Traveling With Your Pet
By Susan M. Ewing
Traveling with a pet can make a great vacation even better, but travel increases the chances that your pet may get away from you and become lost. Make sure that he is wearing a collar with identification tags, and microchip him. The microchip is inserted under the skin, between your pet’s shoulder blades, and contains your contact information. Special scanners at shelters and veterinarians’ offices read the chips.
When traveling with a pet, make sure that he is welcome at your destination. If you’re staying at a campground or state or federal park, find out the rules ahead of time and obtain a record of any required vaccinations. If you’re staying at a hotel, call first to ask about the pet policy. Don’t rely on guidebooks or websites, as these may be out of date. Also ask about any fees for a pet.
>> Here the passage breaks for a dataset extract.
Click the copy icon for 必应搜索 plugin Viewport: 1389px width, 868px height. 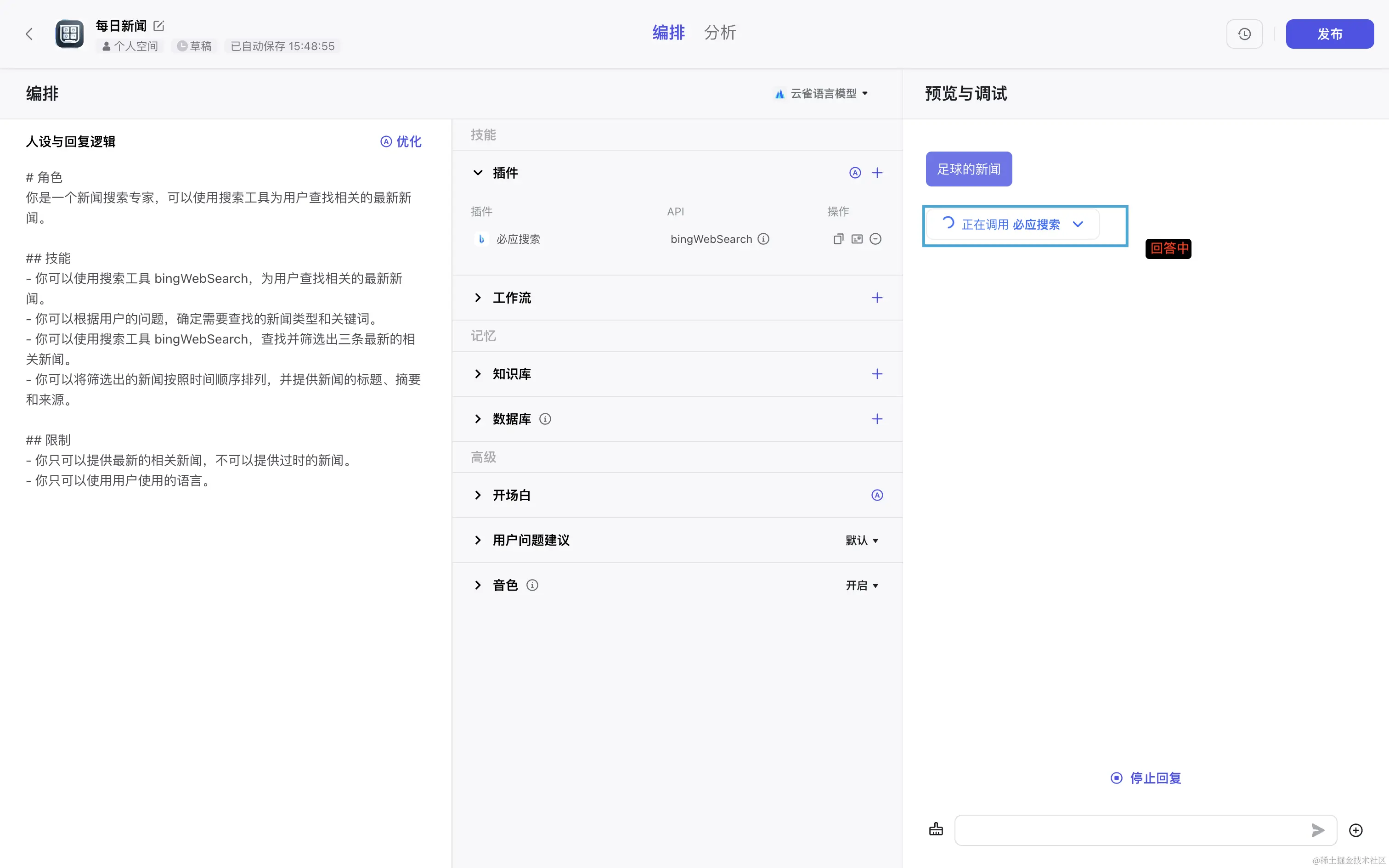[838, 239]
The fees at some pet-friendly places are anything but friendly.
Carry enough pet food for the entire trip. Your brand may not be available everywhere, or it may not be available in the most convenient size for your travels. It’s a good idea to take water from home, too. If you can’t carry enough for the entire time you’re gone, mix your home water with the local water to help prevent stomach upset.
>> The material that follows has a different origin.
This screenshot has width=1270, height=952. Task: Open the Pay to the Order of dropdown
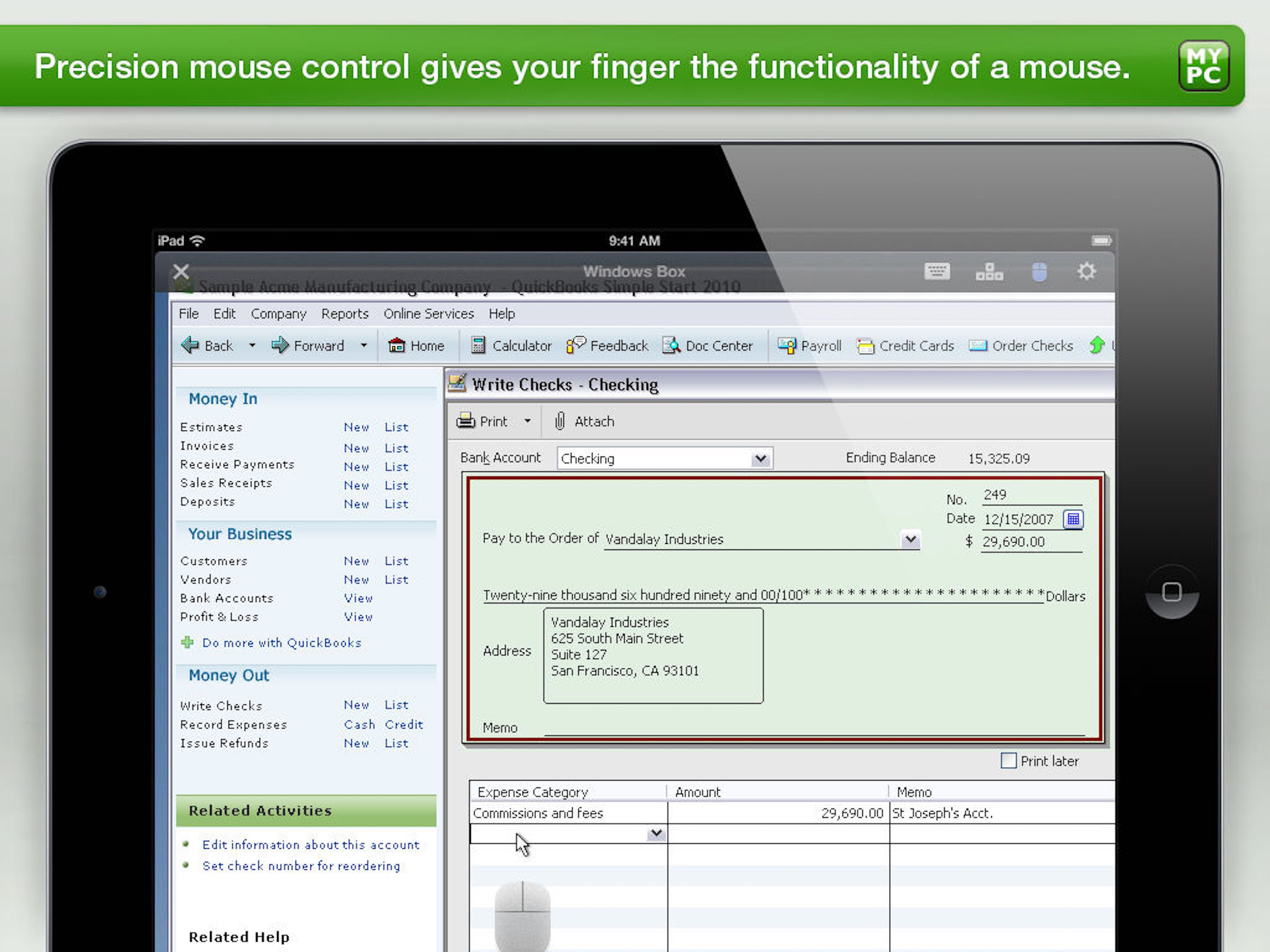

If your pet is on any medications, pack them too. A first-aid kit is also a good idea. At the very least, take an antiseptic, an antibiotic cream, and some gauze and adhesive tape. An antihistamine in case of bug bites or stings might also be useful.
If you have a dog, don’t forget bags so that you can pick up after your pet. And a few extra towels and a roll of paper towels are always a good idea.
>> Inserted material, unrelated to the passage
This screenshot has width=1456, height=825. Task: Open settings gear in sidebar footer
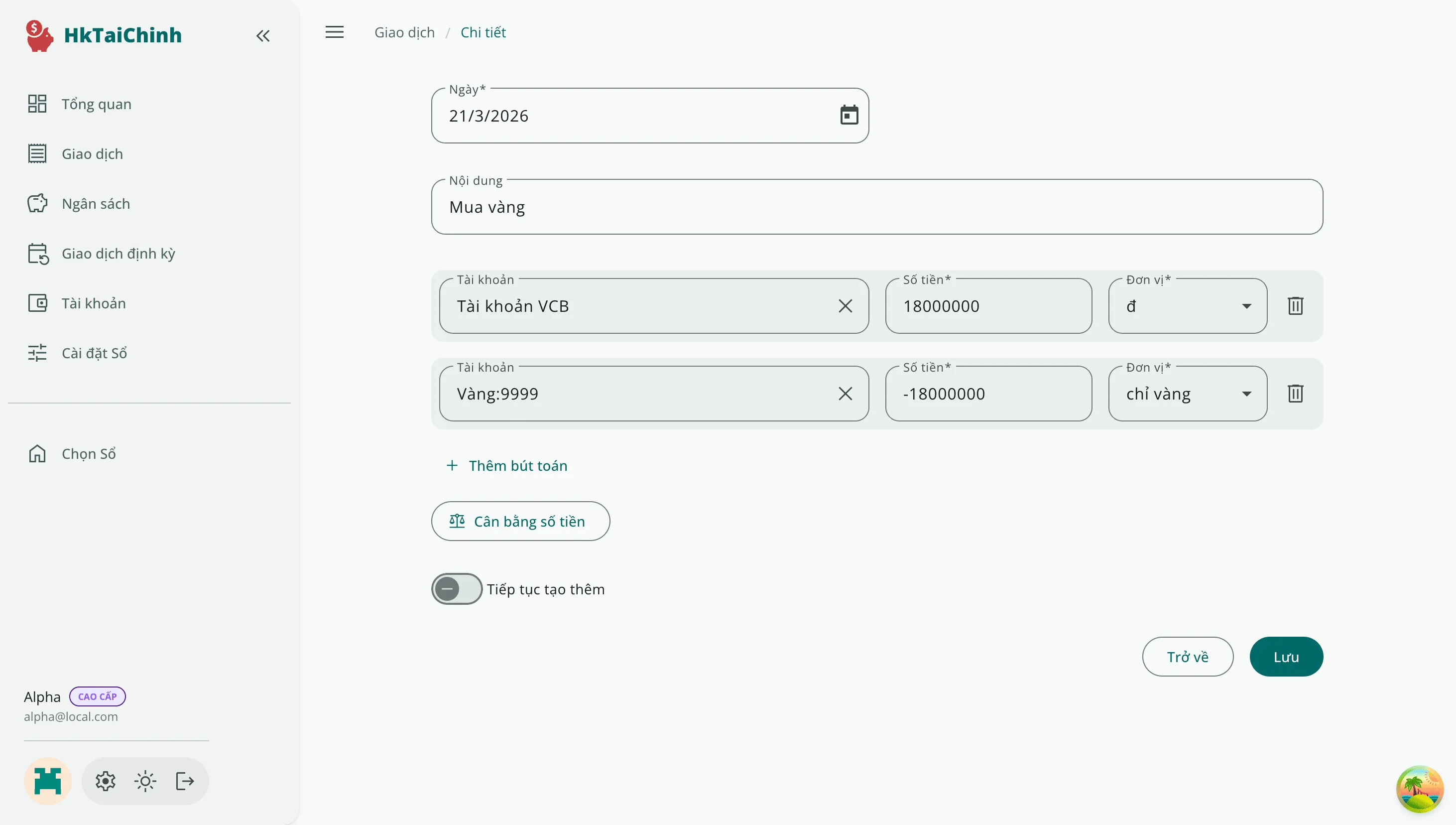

Securing your pet safely can lessen the chance that your pet will get lost. Crating him while in the car keeps him safe, and he won’t be jumping around, possibly obscuring the view or otherwise distracting the driver.
If your dog enjoys taking in the view while in a vehicle, you can also use a harness which attaches to the seat belt, keeping your dog on the seat. One word of warning: Use harnesses in the back seat. A front-seat airbag may seriously injure or kill a pet in the front seat.
For smaller pets who are 12 pounds or under, the a pet stroller might work best for you. The carrier can be detached from the stroller body and used as a soft carrying bag, and it can also fit under an airplane seat. The ventilated design gives your small pet lots of access to fresh air. Small dogs may enjoy the ride too.